Naturally, the red thing was a Directoire thing; and putting it on over my snug little black frock, I was like a cricket crawling into an empty lobster-shell. But to my surprise and annoyance, the lobster-shell was actually becoming to the cricket.

I didn't want to look nice and be a credit to Lady Turnour. I wanted to look a fright, and didn't care if I were a disgrace to her. But the startling scarlet satin was Liberty satin, and therefore had a sheen, and a soft way of folding that redeemed it somewhat. Its bright poppy colour, its emerald beetle-wings shading to gold, and its glittering fringes that waved like a wheat-field stirred by a breeze, all gave a bizarre sort of "value," as artists say, to my pale yellow hair and dark eyes. I couldn't help seeing that the dreadful dress made my skin pearly white; and I was afraid that, when I had altered the thing, instead of looking like a frump, I should only present the appearance of a rather fast little actress. I should be looked at in my scarlet abomination. People would stare, and smile. The Duchesse de Melun would say to the Marquise de Roquemartine: "Who is that young person?
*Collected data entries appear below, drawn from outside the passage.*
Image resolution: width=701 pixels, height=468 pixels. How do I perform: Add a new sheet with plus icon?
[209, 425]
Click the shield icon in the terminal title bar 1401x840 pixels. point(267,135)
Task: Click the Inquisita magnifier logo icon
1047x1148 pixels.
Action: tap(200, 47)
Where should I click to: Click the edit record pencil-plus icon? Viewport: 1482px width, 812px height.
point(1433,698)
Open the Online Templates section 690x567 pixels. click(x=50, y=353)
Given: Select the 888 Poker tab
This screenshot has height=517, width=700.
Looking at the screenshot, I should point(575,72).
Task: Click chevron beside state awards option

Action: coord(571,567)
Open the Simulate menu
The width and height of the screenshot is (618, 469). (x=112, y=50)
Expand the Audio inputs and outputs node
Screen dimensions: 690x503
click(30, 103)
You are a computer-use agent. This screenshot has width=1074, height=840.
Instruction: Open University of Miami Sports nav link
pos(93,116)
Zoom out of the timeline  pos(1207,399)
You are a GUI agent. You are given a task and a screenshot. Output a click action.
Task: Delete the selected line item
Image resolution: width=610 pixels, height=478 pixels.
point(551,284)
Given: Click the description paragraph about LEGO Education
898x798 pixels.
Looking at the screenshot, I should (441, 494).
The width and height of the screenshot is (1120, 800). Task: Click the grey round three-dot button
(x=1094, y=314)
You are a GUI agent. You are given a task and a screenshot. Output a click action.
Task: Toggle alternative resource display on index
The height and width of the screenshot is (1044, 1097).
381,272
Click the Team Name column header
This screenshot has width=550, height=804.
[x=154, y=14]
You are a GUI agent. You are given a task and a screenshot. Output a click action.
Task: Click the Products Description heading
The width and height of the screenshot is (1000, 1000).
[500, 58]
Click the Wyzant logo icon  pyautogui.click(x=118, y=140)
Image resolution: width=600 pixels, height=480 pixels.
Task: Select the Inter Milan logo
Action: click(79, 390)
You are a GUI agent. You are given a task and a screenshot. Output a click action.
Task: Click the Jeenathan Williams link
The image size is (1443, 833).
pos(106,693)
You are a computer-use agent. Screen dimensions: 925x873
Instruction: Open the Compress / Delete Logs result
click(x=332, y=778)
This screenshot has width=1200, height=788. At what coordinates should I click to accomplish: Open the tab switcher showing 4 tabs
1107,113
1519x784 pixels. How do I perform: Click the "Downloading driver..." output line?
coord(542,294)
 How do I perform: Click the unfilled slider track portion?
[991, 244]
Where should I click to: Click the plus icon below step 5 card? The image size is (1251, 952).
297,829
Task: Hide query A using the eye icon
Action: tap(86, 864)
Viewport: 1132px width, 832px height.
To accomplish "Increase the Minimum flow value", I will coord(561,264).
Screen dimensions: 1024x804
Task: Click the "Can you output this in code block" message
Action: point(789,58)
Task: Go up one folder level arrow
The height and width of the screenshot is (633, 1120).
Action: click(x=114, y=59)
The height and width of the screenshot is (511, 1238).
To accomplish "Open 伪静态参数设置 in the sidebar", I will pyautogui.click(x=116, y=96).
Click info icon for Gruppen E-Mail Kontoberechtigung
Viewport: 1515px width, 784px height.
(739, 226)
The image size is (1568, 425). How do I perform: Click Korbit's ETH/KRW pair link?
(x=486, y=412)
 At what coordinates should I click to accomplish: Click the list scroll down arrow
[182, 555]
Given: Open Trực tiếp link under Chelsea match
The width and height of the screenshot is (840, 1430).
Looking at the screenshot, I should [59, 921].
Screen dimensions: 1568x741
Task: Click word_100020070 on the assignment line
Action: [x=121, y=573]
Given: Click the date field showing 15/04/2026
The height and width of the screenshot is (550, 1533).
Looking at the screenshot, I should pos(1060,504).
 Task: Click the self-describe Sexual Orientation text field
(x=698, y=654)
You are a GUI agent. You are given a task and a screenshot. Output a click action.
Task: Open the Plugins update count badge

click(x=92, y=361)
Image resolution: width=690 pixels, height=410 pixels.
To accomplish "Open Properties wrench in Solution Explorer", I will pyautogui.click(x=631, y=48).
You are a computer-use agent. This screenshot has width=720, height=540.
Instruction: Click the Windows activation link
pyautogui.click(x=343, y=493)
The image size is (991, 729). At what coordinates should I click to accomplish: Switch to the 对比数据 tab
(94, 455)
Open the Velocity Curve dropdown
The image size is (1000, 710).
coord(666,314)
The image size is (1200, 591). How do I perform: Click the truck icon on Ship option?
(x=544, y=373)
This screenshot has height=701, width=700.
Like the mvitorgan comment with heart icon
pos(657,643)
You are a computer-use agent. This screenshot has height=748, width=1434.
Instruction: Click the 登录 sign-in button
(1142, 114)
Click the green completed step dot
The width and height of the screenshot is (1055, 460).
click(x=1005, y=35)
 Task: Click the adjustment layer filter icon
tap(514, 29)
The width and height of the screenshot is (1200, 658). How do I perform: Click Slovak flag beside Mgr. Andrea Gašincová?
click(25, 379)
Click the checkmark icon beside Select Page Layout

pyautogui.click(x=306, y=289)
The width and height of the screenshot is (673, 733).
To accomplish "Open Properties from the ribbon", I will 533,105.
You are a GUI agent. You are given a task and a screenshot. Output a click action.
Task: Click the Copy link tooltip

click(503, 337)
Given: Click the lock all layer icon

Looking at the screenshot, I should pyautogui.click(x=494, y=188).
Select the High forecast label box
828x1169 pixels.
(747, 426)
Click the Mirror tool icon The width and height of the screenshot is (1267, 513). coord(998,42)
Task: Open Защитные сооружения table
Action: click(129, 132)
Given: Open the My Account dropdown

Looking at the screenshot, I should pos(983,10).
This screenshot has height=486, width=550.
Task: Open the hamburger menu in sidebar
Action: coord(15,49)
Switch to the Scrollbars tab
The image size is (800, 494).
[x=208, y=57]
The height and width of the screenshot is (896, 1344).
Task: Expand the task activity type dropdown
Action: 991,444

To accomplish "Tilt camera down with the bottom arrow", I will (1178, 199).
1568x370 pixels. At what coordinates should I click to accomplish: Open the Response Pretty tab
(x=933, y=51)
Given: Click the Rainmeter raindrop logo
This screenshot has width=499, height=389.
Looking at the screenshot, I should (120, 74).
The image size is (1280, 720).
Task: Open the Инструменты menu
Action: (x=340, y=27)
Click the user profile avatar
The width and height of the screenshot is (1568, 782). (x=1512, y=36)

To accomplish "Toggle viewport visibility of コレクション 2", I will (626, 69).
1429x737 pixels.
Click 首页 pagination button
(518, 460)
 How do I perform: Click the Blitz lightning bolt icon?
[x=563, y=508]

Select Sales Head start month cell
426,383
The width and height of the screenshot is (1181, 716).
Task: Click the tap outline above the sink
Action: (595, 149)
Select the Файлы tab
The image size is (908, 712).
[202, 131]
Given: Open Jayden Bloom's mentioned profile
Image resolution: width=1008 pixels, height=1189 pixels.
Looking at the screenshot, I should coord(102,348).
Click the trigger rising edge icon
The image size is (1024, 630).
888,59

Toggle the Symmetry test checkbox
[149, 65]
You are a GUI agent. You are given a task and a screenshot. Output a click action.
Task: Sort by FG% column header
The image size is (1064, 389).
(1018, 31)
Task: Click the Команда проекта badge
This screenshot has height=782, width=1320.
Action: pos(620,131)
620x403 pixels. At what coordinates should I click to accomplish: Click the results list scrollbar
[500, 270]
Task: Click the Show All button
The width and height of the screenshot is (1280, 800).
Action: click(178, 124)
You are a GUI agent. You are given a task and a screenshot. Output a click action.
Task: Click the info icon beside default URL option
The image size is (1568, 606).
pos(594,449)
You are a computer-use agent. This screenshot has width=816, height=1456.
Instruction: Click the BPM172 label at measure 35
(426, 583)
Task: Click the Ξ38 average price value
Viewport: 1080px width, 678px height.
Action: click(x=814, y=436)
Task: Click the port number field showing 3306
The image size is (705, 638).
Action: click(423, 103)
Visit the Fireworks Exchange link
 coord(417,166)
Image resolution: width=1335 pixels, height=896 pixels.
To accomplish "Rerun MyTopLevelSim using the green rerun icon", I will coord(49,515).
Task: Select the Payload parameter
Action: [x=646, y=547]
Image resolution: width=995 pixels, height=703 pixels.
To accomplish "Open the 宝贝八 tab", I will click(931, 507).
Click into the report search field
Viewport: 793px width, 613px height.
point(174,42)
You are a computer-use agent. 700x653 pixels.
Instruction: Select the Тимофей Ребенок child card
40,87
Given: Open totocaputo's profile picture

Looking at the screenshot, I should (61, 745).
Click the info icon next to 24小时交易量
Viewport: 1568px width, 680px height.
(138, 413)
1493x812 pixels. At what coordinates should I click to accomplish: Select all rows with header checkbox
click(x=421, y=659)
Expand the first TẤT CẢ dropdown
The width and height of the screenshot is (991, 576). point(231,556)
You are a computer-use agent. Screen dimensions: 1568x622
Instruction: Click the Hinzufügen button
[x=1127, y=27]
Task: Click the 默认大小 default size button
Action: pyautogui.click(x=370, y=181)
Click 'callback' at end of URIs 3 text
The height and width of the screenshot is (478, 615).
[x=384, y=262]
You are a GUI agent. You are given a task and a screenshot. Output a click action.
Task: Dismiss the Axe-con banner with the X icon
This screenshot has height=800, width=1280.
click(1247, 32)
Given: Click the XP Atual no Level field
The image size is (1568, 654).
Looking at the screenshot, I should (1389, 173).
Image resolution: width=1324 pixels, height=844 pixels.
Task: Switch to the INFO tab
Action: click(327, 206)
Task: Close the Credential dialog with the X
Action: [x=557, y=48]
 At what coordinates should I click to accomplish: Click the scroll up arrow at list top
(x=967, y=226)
She looks exactly like someone I know—that little Lys d'Angely the millionaire-man, Charretier, is so silly about."

"You see, you can alter it very easily," said Lady Turnour.

"Yes, miladi."

"Have you got any dancing slippers?"

"No—that is—I don't know—"

"Don't be stupid. I will give you ten francs to buy yourself a pair of red stockings and red slippers to match. The stockings needn't be silk. They won't show much. Dane can take you in the car to Clermont-Ferrand this afternoon. I want you to be all right, from head to feet—different from any of the other maids."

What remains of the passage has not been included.